The journey from Bristol and Muenster to São Paulo was a big undertaking, but we were committed to participating in the first meeting of the Yale-Edinburgh conference in the global south. WIth its remarkable traffic, diverse population of Afro-Brazilian, Japanese and Portuguese heritage, this was the right place to be discussing the impact of colonalism on the Bible translation movement.

Hilary Carey, Ben Weber and Felicity Jensz
Hilary Carey, Ben Weber and Felicity Jensz

For our session, Hilary Carey discussed the progress of the project, and in particular the argument of Adrian Hastings that the creation of a national literature, especially a Bible in the mother tongue of a particular people, was a critical step in the creation of a national consciousness. She discussed this in relation to the case studies from Greenland, Ghana and Australia. While each translation project was a unique intellectual achievement, there was a wide variety of outcomes for the elevation of these Bibles to national significance.

Felicity Jensz’s paper, entitled ‘German Colonialism, the Global Bible and National Identity in the Age of Empire’, focused on micro studies from the German colonial world including the translations in Ewe in Togo, and work on the Duke of York Bible translations. She demonstrated that through a triangulation of sources we have been able to uncover the names and contributions of various local translators in the project of creating a global bible, thus contributing to the decolonisation of knowledge.

Benjamin Weber spoke on the Digital Humanities aspect of our project.  He described the process of compiling a project data base from multiple sources to enable a large-view analysis of the spread of the bible translations over the nineteenth century and presented this digital tool.

Having completed our own contribution in the first session, this left us free to enjoy other contributions throughout the conference. Sessions were in both Portuguese and English, with Portugues sessions skillfully translated for the less linguistically adept. In this way we learnt about Christian nationalism in Lain America, and the unique identities created by religious minorities in regions as diverse as Hungary, Malta, and Ghana. Eric Miller introduced me to Milton Nascimento, the wildly popular singer songwriter and voice of Brazil. For the final session, Emma Wild-Wood had the unenviable task of summing up the main themes, and bidding us gather and return for the next Yale-Edinburgh meeting.

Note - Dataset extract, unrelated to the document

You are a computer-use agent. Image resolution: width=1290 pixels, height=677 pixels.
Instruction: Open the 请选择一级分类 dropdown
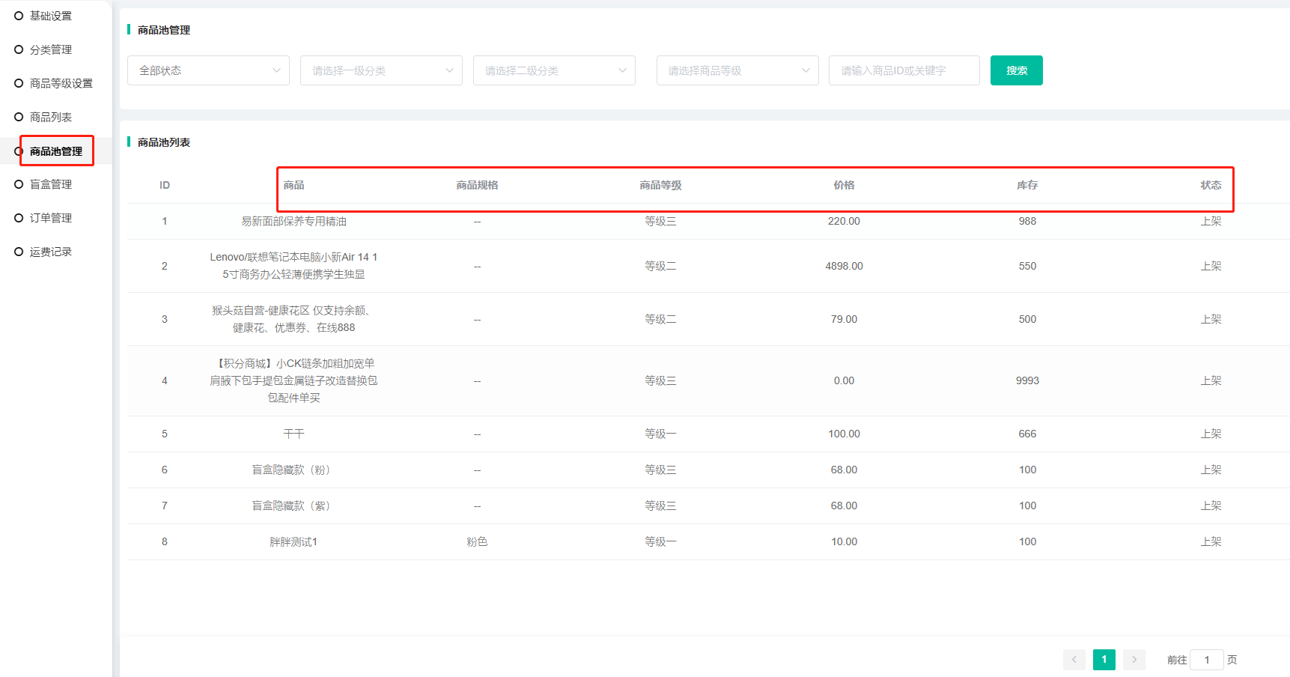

In between sessions, we continued to discuss the future of our own project, possible grant developments that can build on what we have done so far, and – with Ben Weber’s help – thinking about developing the Global Bible missionary map using AI to allow plain language queries of our data. We also visited the extraordinary Afro-Brazilian Museum which helped us gained further insight into this exciting city and its colonial heritage.